Really Early Freud

June 15, 2009

eingangI’ve embarked on a spare time reading of Peter Gay’s Freud, A Life for Our Time, a book that I hear is widely regarded as perhap the best Freud biography available. It’s a very thick book and so far full of interesting information. There are a few familiar stories, but also a lot of interesting stories that I had never heard.

One story I had heard was that Freud’s family of origin always considered him to be very special and very talented. I kind of wondered, like apparently many do, if that story might reflect typical parental cheerleading or perhaps a creation of Freud’s own memory.

This evening, though, I came across a story (p. 22-23) that seems to illustrate Freud’s early intelligence and foreshadow his destiny. At age 16 Freud and a friend, Eduard, formed a “Spanish Academy” were they spoke only Spanish and shared intimate secrets. One secret Freud shared was his crush on a classmate’s sister, a girl named Gisela.
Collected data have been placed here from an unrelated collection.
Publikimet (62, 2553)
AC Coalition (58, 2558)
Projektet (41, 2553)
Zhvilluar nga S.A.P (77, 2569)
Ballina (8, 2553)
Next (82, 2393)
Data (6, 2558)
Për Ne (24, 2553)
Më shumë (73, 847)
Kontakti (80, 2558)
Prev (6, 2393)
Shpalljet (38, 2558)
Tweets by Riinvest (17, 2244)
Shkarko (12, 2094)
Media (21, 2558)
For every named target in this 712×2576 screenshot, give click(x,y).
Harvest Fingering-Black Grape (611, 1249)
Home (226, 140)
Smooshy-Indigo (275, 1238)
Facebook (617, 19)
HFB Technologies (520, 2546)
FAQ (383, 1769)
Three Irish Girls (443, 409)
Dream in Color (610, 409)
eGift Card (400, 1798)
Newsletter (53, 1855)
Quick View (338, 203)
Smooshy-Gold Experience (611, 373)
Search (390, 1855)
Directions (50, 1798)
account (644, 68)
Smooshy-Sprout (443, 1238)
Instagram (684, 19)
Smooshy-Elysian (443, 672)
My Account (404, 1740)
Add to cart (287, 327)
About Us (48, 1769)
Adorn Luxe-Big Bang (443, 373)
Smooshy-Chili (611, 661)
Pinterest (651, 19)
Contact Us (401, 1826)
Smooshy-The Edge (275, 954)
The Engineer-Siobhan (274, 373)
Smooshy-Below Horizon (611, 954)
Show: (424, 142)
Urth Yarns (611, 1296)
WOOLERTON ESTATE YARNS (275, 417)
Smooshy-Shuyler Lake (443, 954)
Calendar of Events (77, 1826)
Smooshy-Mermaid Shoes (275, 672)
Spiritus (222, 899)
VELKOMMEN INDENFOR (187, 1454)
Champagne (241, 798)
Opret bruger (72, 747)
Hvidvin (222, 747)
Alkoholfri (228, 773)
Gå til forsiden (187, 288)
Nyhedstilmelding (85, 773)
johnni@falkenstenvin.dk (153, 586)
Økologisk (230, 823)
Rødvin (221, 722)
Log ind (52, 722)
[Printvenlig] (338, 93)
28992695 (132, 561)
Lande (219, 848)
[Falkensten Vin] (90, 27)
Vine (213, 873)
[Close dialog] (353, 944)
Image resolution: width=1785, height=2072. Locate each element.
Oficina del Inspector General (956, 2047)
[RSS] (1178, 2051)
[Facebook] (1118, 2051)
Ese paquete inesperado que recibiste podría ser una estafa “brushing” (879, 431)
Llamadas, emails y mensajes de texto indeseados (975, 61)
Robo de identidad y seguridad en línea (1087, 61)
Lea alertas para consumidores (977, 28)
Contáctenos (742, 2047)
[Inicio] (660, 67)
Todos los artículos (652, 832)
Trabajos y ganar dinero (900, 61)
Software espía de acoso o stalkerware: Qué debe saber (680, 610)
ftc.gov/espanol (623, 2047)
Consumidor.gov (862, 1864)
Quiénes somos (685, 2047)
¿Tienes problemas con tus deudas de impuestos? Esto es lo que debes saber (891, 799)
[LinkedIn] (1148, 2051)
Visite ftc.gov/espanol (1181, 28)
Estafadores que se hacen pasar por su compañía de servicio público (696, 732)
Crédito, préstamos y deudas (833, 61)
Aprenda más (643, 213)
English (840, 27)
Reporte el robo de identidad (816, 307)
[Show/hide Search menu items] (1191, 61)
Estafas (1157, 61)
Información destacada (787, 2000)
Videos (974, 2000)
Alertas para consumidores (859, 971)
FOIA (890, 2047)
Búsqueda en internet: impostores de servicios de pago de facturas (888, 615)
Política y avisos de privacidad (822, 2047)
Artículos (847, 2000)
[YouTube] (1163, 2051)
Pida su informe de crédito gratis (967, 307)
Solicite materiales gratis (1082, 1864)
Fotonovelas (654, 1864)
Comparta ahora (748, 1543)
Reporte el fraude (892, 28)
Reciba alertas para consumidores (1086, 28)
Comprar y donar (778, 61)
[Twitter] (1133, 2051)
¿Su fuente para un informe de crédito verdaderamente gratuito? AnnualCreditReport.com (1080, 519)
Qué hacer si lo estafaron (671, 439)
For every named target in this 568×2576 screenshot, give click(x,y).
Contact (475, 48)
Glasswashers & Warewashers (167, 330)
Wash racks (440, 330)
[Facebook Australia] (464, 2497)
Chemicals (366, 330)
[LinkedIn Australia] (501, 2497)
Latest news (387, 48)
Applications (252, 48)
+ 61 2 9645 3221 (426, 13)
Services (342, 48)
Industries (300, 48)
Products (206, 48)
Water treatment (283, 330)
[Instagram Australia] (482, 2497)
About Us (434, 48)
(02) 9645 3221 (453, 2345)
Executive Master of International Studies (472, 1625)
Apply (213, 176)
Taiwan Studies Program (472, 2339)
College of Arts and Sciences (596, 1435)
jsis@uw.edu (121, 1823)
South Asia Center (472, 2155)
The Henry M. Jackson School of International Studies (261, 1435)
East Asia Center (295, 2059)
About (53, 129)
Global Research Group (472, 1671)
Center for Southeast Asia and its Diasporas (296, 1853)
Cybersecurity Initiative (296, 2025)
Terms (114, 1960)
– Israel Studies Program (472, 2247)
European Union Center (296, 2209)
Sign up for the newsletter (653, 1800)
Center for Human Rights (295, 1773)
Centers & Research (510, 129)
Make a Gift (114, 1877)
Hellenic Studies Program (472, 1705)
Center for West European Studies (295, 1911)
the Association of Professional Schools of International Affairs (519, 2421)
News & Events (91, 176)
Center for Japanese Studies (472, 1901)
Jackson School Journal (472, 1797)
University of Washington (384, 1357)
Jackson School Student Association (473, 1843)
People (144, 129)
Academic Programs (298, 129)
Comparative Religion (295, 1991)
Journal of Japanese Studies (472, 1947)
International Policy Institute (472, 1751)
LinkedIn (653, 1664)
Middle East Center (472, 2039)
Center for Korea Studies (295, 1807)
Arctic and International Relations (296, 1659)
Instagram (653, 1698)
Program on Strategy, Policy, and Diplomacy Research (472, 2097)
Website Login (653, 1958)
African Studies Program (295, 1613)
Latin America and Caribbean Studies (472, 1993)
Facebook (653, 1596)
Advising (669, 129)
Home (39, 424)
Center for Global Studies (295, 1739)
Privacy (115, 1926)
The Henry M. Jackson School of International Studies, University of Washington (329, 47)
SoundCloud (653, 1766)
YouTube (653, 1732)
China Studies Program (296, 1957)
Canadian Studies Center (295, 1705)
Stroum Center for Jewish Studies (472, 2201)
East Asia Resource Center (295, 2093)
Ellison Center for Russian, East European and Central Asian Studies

Freud never acted on his crush, but he did psychoanalyze it – a sure sign of things to come! At 16 Freud decided that his feelings were actually the result of his “delight” with Gisela’s mother (think of it as if Oedipus had a “Hot Mama” living next door, I guess). In a letter:

Freud enumerated with delight the charms of Gisela’s mother, an affluent Freiburg matron  - her intelligence, her cultivation, her versatility, her invariably cheerfulness, her gentle way with her children, and her cordial show of hospitality, not least to him. Frau Fluss, then far more than her daughter Gisela, was the true target of his taciturn fleeting adolescent passion. ‘It seems,’ [Freud] acknowledged, intuitively anticipating the kind of perception to which he would devote his life, ‘that I have transferrred respect for the mother to friendship for the daughter.’

This quote just stuns me as I read it over and over. I am curious as to what the original letter Freud wrote to his friend Eduard actually said. Transference is considered to be one of Freud’s most enduring psychoanalytic discoveries, but here he mentions it casually as a 16 year old boy. Was it just a casual remark that sounds incredible with 150 years of hindsight? It’s impossible to say, but certainly from our perspective it seems like it was a remarkable observation for a teenager.